++++ THE DATA
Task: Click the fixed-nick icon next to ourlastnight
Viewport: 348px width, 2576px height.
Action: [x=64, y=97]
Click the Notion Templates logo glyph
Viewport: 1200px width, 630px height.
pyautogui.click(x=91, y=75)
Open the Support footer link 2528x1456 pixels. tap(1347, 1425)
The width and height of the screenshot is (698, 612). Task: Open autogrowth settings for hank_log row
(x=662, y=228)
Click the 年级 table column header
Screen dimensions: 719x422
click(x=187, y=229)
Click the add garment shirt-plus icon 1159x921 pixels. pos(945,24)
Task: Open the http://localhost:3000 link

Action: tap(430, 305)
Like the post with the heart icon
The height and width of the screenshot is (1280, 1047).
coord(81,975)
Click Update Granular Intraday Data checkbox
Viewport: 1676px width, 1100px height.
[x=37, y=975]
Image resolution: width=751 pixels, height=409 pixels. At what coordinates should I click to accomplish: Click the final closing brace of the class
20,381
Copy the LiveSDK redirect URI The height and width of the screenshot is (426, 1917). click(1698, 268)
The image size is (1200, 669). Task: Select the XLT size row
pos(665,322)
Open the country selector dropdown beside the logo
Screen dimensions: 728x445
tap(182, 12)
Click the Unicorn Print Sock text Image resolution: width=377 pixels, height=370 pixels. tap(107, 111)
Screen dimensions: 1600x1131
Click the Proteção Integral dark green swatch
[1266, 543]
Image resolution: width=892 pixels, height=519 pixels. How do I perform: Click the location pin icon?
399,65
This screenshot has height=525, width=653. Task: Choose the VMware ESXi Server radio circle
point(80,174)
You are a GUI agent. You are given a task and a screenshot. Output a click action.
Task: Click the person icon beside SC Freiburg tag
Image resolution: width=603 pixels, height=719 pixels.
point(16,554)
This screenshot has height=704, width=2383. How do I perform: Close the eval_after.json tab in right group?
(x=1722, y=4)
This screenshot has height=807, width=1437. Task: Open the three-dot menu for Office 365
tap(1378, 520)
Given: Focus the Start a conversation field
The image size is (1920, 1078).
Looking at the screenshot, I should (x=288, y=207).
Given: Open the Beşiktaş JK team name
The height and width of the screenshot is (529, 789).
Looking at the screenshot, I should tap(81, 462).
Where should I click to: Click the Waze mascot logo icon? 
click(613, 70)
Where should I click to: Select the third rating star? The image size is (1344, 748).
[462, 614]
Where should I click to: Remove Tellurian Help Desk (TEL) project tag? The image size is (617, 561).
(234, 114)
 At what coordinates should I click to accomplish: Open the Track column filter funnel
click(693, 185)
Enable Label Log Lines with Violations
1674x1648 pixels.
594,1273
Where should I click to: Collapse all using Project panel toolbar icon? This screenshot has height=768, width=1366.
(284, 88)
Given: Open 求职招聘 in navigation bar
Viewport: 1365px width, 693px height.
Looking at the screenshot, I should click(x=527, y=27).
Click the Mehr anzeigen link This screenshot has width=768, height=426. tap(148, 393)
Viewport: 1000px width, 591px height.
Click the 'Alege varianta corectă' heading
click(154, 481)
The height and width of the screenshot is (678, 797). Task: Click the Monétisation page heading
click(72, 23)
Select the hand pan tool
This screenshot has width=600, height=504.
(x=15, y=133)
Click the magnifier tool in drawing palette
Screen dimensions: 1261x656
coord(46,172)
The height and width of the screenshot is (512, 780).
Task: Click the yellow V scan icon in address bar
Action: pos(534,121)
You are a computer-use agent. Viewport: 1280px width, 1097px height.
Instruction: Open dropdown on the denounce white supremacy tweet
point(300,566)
++++++++
TASK OBJECTIVE –
Find the line with "Click the Mehr" in the data above. Restate it and all later lines word for word, ending with the last line.

REPLY TO THE TASK –
Click the Mehr anzeigen link This screenshot has width=768, height=426. tap(148, 393)
Viewport: 1000px width, 591px height.
Click the 'Alege varianta corectă' heading
click(154, 481)
The height and width of the screenshot is (678, 797). Task: Click the Monétisation page heading
click(72, 23)
Select the hand pan tool
This screenshot has width=600, height=504.
(x=15, y=133)
Click the magnifier tool in drawing palette
Screen dimensions: 1261x656
coord(46,172)
The height and width of the screenshot is (512, 780).
Task: Click the yellow V scan icon in address bar
Action: pos(534,121)
You are a computer-use agent. Viewport: 1280px width, 1097px height.
Instruction: Open dropdown on the denounce white supremacy tweet
point(300,566)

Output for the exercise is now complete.